■ **DIRECTIONS**:
Answer these questions from the piece on Germany's board quota for women:
(a) What share of board seats must the top 100 companies give to women, and by when?
(b) About how many companies must increase the number of women in upper level positions under the bill?
(c) Who is named as leading Germany?

■ **EXTRACT TO READ**:
— Start —

Germany Imposes Quota of 30 Percent Women On Corporate Boards

250px-Direktorium_LDEThe debate of the fairness and efficacy of quota systems heated up this week after German legislators have passed a law requiring the top 100 companies to allot at least 30 percent of the seats on their boards to women within the next two years. The bill also mandated increased in women in upper level positions for some 3,500 companies. The companies could face sanctions if they cannot find enough women to fill the quota.

I have long been a critic of quota systems and this is no exception. While I certainly agree with the motivation behind the law, the emphasis of regulations should be to tear down barriers to women — not to force hiring based on gender. I am a firm believer that the market works against discriminatory values and practices. Women have made amazing strides in business and politics, as vividly shown by the leadership of Germany by Chancellor Angela Merkel.

There is clearly an underrepresentation of women on these boards. However, the way to erase that differential is to guarantee opportunities for women and to combat discriminatory practices in my view.

— End —

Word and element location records
— Start —

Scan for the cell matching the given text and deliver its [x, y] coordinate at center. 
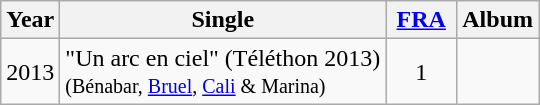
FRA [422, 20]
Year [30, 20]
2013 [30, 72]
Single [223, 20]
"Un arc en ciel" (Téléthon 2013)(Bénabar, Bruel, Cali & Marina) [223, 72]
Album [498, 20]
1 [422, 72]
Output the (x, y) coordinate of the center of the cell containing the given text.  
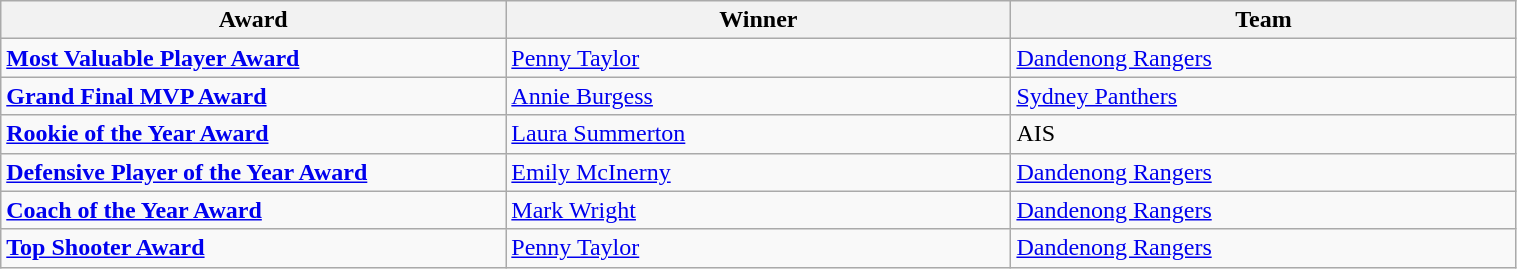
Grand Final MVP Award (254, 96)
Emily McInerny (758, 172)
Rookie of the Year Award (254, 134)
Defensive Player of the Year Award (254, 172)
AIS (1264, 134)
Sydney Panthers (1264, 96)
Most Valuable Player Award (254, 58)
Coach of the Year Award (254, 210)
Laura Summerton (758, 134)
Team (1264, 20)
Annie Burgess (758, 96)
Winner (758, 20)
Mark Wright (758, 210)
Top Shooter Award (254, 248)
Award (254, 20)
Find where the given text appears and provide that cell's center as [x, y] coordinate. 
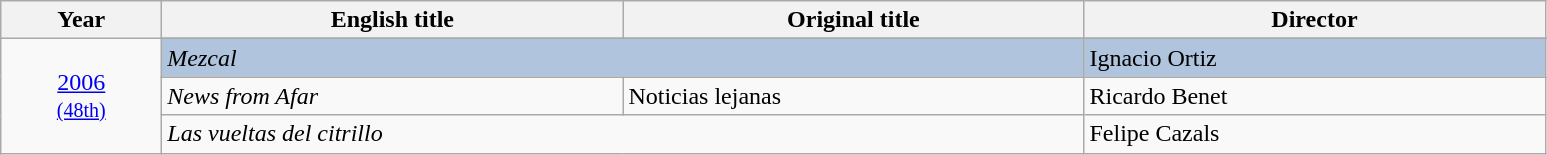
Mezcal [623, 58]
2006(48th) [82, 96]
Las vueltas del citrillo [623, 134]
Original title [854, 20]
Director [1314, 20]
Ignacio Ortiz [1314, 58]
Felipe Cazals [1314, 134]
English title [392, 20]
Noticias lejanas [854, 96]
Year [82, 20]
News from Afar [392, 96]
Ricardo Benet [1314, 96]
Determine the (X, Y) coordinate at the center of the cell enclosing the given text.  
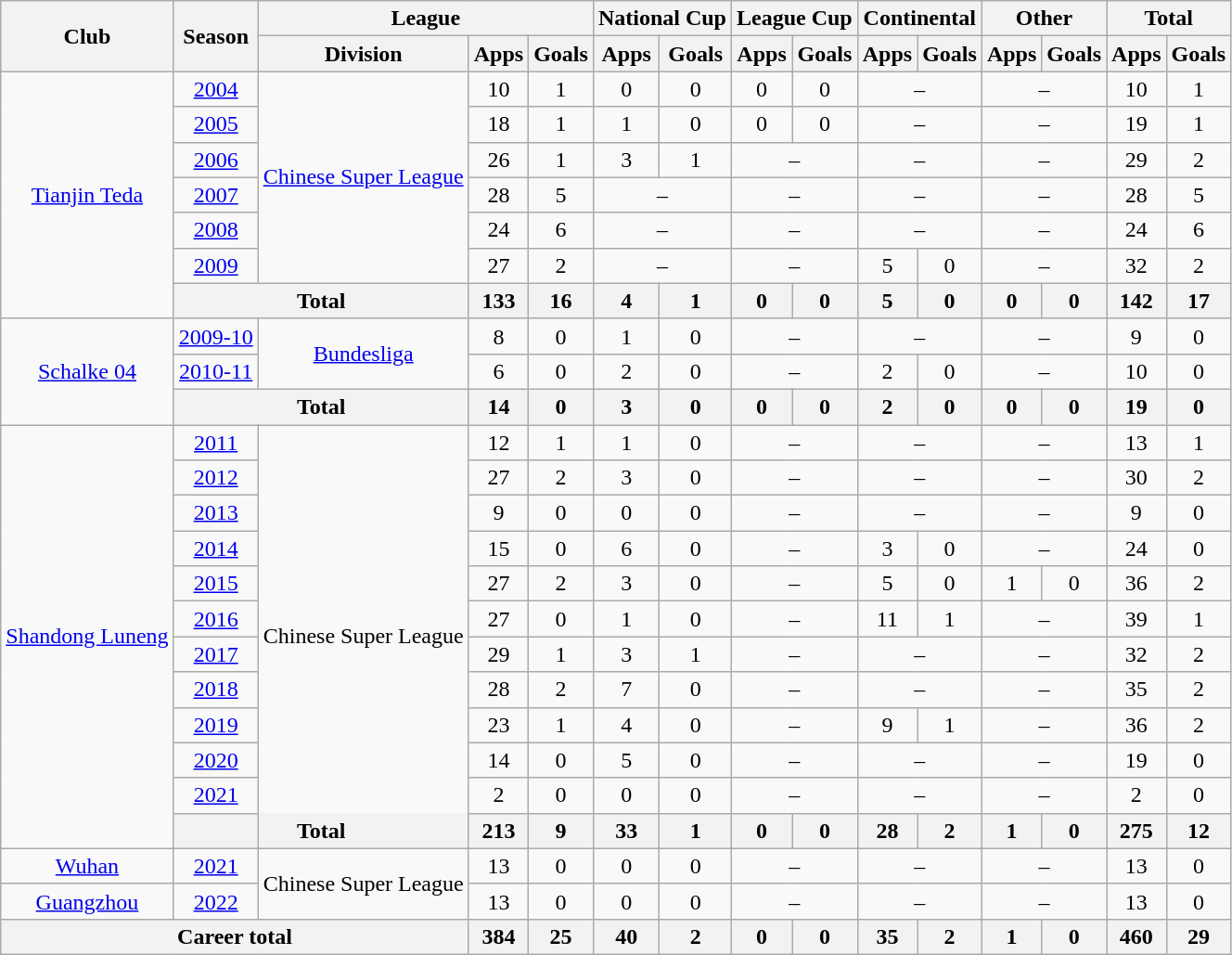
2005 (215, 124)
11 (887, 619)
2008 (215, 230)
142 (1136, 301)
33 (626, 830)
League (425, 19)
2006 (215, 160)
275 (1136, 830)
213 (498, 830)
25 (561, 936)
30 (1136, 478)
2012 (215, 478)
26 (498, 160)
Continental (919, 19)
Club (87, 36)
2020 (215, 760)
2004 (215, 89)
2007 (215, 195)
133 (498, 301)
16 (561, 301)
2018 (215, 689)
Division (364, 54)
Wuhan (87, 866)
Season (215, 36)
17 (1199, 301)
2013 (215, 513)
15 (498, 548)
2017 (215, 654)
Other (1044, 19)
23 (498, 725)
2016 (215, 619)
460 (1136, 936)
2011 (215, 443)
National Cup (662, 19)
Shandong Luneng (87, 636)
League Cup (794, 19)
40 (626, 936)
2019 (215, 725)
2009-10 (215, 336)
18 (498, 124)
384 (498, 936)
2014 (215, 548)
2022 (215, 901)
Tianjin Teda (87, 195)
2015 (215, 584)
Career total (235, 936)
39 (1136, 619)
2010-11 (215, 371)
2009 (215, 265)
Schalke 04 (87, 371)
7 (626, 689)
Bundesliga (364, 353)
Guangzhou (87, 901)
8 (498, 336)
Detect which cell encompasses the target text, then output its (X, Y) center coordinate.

— End —
— Start —

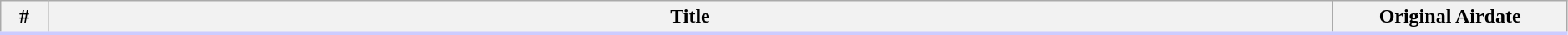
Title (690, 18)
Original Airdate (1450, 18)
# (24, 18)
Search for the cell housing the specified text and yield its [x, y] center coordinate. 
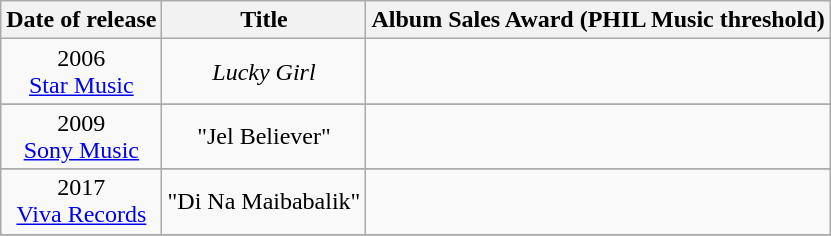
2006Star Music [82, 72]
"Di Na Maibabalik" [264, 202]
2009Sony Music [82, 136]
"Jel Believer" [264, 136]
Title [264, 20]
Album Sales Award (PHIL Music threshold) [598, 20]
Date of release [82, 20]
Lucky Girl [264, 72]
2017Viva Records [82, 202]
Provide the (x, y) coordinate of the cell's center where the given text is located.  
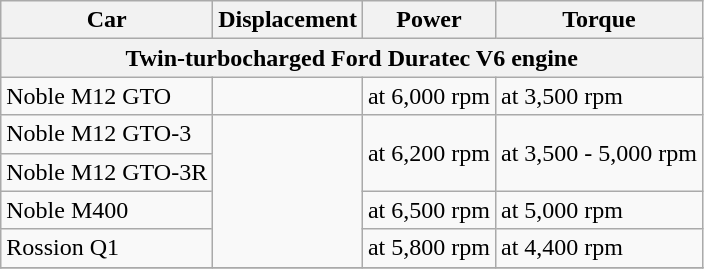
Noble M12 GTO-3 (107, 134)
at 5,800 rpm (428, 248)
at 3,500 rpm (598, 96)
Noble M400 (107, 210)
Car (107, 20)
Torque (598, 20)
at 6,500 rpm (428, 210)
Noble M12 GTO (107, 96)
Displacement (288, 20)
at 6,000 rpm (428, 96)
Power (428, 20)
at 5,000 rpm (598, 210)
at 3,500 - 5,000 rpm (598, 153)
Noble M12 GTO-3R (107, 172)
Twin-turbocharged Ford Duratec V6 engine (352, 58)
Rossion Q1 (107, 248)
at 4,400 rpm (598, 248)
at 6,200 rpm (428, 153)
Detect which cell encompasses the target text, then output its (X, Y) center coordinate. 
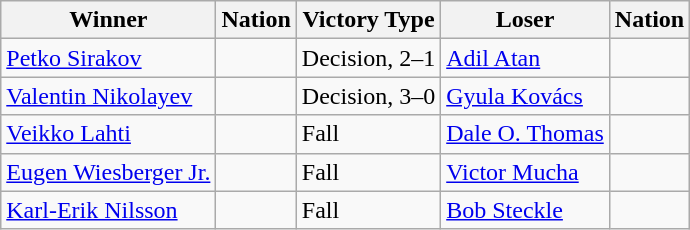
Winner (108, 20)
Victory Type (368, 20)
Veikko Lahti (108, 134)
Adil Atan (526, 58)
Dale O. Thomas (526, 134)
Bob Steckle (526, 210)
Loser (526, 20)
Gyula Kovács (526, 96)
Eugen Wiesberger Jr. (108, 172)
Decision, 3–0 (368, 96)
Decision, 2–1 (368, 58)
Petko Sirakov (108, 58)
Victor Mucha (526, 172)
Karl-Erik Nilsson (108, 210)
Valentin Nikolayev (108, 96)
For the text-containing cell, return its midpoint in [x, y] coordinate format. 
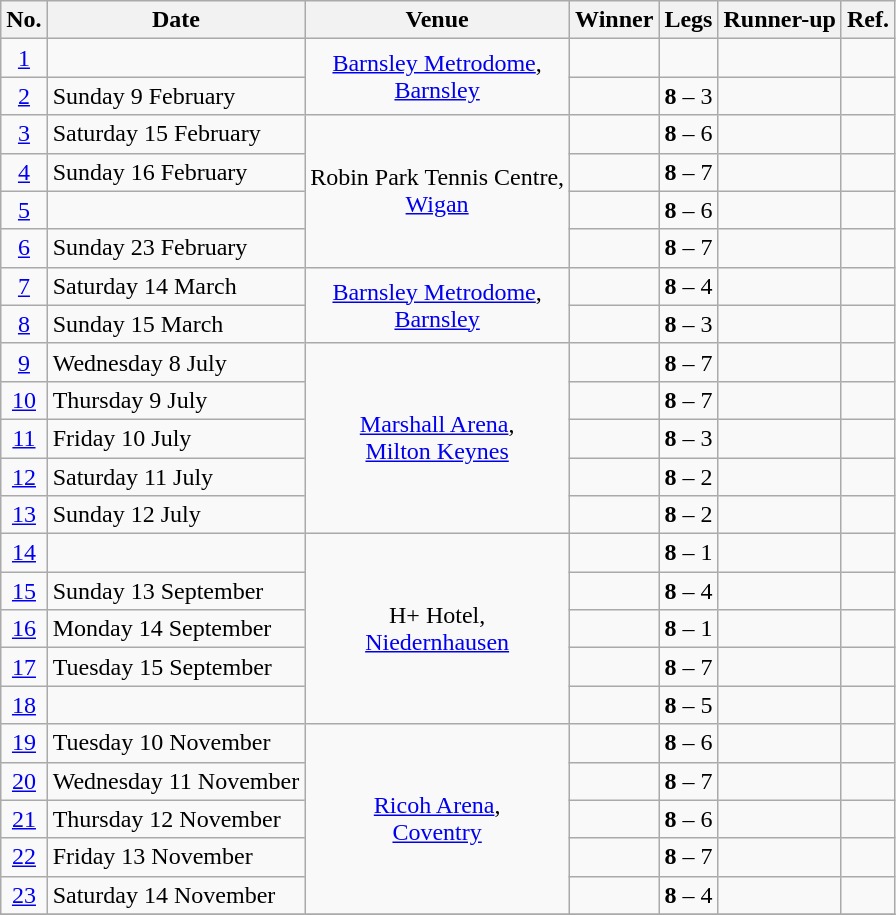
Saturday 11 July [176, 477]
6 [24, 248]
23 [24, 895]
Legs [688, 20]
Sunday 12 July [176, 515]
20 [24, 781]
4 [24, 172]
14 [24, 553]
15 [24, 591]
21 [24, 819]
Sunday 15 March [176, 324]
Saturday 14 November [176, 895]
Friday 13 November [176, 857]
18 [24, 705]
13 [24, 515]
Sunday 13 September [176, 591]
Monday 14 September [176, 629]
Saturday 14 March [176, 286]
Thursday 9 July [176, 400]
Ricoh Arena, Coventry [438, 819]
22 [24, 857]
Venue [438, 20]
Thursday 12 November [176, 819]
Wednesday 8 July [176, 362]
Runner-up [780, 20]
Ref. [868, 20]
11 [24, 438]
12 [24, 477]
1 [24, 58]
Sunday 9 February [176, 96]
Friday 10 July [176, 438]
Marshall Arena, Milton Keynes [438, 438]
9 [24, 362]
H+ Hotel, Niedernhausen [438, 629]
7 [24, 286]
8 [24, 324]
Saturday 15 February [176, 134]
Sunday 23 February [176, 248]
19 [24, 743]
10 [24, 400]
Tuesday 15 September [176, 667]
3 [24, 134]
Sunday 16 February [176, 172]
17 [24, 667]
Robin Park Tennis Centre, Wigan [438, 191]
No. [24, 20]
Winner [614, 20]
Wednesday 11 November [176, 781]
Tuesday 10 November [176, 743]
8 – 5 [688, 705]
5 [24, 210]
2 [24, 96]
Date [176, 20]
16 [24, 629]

— End —

■ **TASK SOLUTION**:
(a) At least 30 percent, within the next two years.
(b) Some 3,500 companies.
(c) Chancellor Angela Merkel.